Tiwari R, Chauhan R, Patel N B (May 19, 2026) Delta Sequential Organ Failure Assessment Within the First 24 Hours as a Predictor of Mortality in Critically Ill Surgical Patients: A Retrospective Study. Cureus 18(5): e109229. doi:10.7759/cureus.109229
Introduction: Early identification of critically ill surgical patients at high risk of mortality is essential for timely intervention. The Sequential Organ Failure Assessment (SOFA) score is widely used to assess organ dysfunction, and dynamic changes in SOFA may provide better prognostic value than a single measurement. This study aimed to evaluate the role of change in SOFA score within the first 24 hours (ΔSOFA) as a predictor of mortality in surgically critically ill patients with shock and multiple organ dysfunction syndrome (MODS).
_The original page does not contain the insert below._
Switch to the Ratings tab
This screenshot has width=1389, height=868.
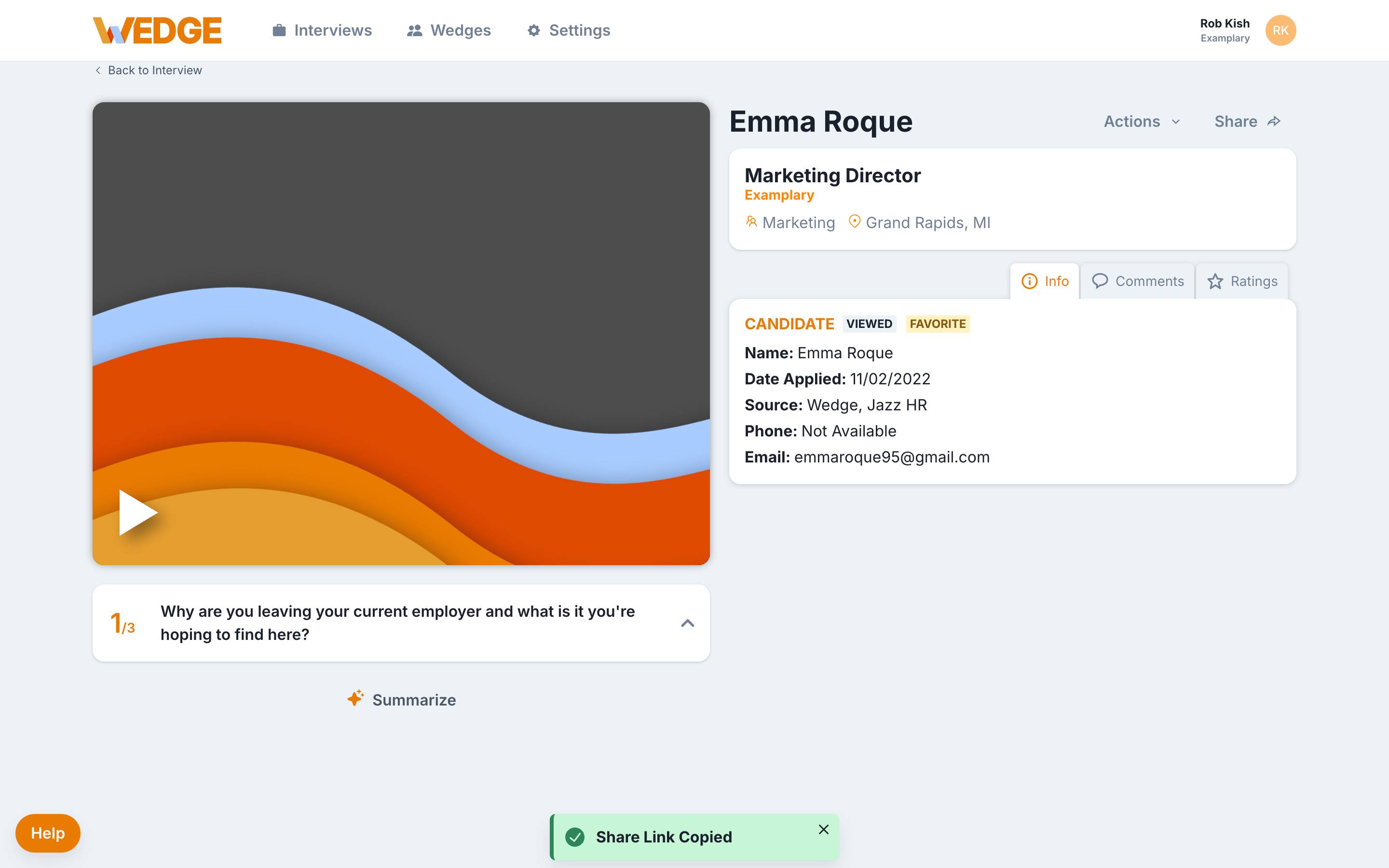[1242, 281]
Methods: This retrospective observational study was conducted in a tertiary care intensive care unit (ICU). Adult surgical patients (≥18 years) with shock and MODS were included. SOFA scores were calculated at admission and at 24 hours. ΔSOFA was determined as the difference between these values, and patients were categorized into ΔSOFA 2-4 and ΔSOFA >4 groups. The primary outcome was in-hospital mortality. Statistical analysis was performed using Fisher’s exact test, with p < 0.05 considered significant.
Results: A total of 200 patients were included. The overall mortality rate was 40%. Among patients with ΔSOFA 2-4 (n = 68), mortality was 58.8%, whereas patients with ΔSOFA >4 (n = 34) had a significantly higher mortality of 94.1% (p = 0.002). Patients with ΔSOFA >4 had markedly higher odds of mortality compared to those with ΔSOFA 2-4 (odds ratio (OR) = 11.2, 95% confidence interval (CI): 2.5-50.8). Most patients had severe disease at admission, with high baseline SOFA scores and multi-organ involvement. Infectious etiology was the predominant cause of MODS.
Conclusion: An increase in SOFA score within the first 24 hours is strongly associated with mortality in surgically critically ill patients. ΔSOFA is a simple, objective, and dynamic tool that can aid in early risk stratification and guide clinical decision-making in the ICU.